— start of Task data —

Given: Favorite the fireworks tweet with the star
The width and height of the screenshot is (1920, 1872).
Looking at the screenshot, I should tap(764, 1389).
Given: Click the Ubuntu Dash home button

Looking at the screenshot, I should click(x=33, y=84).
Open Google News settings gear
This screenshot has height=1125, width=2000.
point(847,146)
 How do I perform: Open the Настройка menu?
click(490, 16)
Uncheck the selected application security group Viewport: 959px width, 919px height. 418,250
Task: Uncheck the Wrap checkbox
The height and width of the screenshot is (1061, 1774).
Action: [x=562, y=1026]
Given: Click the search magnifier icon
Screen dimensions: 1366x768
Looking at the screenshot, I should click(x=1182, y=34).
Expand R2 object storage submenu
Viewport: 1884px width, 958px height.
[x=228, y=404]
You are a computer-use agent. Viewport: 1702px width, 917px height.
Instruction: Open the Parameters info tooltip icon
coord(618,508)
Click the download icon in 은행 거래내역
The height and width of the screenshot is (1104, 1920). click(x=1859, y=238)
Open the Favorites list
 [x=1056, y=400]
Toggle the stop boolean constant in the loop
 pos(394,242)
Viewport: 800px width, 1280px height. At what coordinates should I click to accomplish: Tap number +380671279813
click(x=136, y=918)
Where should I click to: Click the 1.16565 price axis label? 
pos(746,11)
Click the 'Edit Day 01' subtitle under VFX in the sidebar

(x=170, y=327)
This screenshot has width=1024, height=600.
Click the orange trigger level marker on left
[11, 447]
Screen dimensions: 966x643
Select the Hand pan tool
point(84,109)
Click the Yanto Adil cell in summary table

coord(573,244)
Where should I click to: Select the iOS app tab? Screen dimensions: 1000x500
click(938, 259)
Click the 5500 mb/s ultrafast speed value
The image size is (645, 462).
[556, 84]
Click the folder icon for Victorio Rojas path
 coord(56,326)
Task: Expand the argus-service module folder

— end of Task data —

Instruction.
Please rescale the items, starting at the line that contains "Where should I click to: Select" and stopping at the end of the items, by writing every line out again with the requests included. Multiply each coordinate in the answers by 1.8 and round to whole numbers, with halves going up, and leave all numbers in the requests unchanged.

Written solution.
Where should I click to: Select the iOS app tab? Screen dimensions: 1000x500
click(1688, 466)
Click the 5500 mb/s ultrafast speed value
The image size is (645, 462).
[1001, 151]
Click the folder icon for Victorio Rojas path
 coord(101,587)
Task: Expand the argus-service module folder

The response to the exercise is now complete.